Chapter 4: How Dr Clarke learned about PPD
If you are skeptical about any of the information in the earlier chapters, I can relate. I will share my story about this because you should know a little about the background of anyone who provides health information. It will also provide useful context about how medical clinicians are trained.
In 1982 I was nearing completion of my formal medical training when I was shocked to learn that what you read about in the earlier chapters was possible. Until then I had been doing well. I earned an award for clinical excellence in medical school, I was at a top hospital residency program and passed my National Board exams with flying colors. Then, after over seven years of medical education, I encountered a patient I didn’t know the first thing about treating.
This was a 37-year-old woman who, for two years, had been averaging one bowel movement per month. High doses of four different laxatives didn’t make any difference. Her doctor was baffled and sent her to a university. Their testing found no explanation. So that university sent her to the Gastroenterology Department at Harbor/UCLA medical center where I was in training, doing highly specialized testing on muscle contractions of the bowel. My Department Chair and I were confident this test would reveal the problem because no other explanation was possible. Or so we thought. The test was normal, which perplexed everyone.
I was left to tell the patient she would have to live with her severe constipation. I knew enough to ask her about stress but so had all her other physicians. She said, “No.” Her marriage was good, she loved and enjoyed her children and found her work as a bank manager rewarding.
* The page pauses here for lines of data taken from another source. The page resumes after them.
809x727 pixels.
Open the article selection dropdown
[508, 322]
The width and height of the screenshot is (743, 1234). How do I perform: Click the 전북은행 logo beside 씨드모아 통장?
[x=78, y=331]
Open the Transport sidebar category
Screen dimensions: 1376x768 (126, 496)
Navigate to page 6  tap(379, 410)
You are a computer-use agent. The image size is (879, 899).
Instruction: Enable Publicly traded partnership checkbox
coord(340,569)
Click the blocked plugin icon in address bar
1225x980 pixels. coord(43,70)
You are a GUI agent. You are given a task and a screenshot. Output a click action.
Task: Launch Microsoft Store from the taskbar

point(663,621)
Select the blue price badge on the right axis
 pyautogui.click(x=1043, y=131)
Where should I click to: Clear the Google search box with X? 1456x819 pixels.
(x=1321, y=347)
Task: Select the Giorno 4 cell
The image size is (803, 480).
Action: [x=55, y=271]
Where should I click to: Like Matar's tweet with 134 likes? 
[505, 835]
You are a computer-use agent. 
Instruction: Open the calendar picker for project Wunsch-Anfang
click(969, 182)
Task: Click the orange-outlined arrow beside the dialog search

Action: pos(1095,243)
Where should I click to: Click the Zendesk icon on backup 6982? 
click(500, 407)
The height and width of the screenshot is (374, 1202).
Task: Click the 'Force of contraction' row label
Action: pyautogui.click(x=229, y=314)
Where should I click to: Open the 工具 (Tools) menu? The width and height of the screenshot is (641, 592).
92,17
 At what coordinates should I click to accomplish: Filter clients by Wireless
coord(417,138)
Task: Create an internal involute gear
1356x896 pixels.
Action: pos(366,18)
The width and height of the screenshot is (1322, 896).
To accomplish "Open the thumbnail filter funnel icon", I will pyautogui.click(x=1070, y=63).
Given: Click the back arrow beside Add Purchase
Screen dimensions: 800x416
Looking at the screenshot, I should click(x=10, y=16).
Then I asked about stress earlier in her life, looking for anything that might have triggered her illness two years before. That is when she told me her father had molested her as a girl.
I was completely unprepared to respond. I had never heard anything like that before and had no training in what to say. My first thought was that talking about her sexual abuse might trigger a lot of unhelpful emotions. But she did not appear at all upset so I fell back on my earliest training and asked for the full story. Her father had sexual intercourse with her about once per week from age 4 to age 12. Even today, forty years and 7000+ patients later, this is one of the most severe sexual abuse histories I have heard.
Yet she was calm throughout. Her tone of voice was little different than if she had been reading a grocery list. If you didn’t know better (and I certainly did not), you might assume she had fully processed this trauma and moved on. After all, no one had touched her against her will for 25 years. But she had this terrible medical condition that was completely unexplained. Could the abuse and the shutdown of her bowel be connected? I didn’t think so. It didn’t seem remotely possible. This was my first mistaken assumption, but it would not be the last.
Fortunately, I had heard of psychiatrist Harriet Kaplan MD. She was also certified in Internal Medicine, and I was vaguely aware she had experience with psychological conditions that impacted the body. I arranged for an appointment with the patient, hoping she might learn to live with her condition a little better. But I didn’t believe for a moment that Dr Kaplan could do more than that. I was wrong again.
I ran into Dr Kaplan in an elevator three months later and asked about the patient. “Haven’t seen her in a few weeks, Dave,” Harriet responded. “She’s fine now.” I was shocked. Well into my 8th year of training I had never heard that you could alleviate a serious physical condition merely by talking. Yet my patient was cured after only ten sessions of treatment that today we call Pain Relief Psychotherapy. I will describe this in detail in later chapters.
I had been a Psychology major in college but had no formal training in psychotherapy. Nevertheless, I persuaded Dr Kaplan to sit in during outpatient Gastroenterology Clinic so my colleagues and I could learn her framework for thinking about PPD. I assumed patients like the abused woman with constipation would be rare (wrong again!). I also assumed that, during my future practice, I could find other experts like Dr Kaplan because Pain Relief Psychotherapy must be widely available (wrong again!).
After starting my career in Portland, Oregon in the 1980s, I used Dr Kaplan’s ideas whenever diagnostic tests failed to reveal the cause for pain or illness. This turned out to be 5-6 patients every week (i.e., far from rare). They were suffering from a wide range of psychosocial stresses with adverse childhood experiences (ACEs) of every description prominent among them. I referred many for psychotherapy but, unfortunately, the Cognitive Behavioral Therapy that dominates mental health treatment wasn’t nearly good enough for most of them. They came back to me still suffering from PPD.
I knew these patients could get better. I had seen Dr Kaplan achieve this many times before I completed my training. But I was a beginner in providing treatment. Fortunately, the concepts of Pain Relief Psychotherapy are so effective that my patients were improving even as I climbed the learning curve. Nearly all had made no progress elsewhere in the healthcare system. This was incredibly rewarding personally and professionally and encouraged me to keep going. After 5-6 years (and over 1500 PPD patients), at last I felt reasonably proficient. It was probably not a coincidence that this was when I received the Doctor of the Year Award from a large HMO.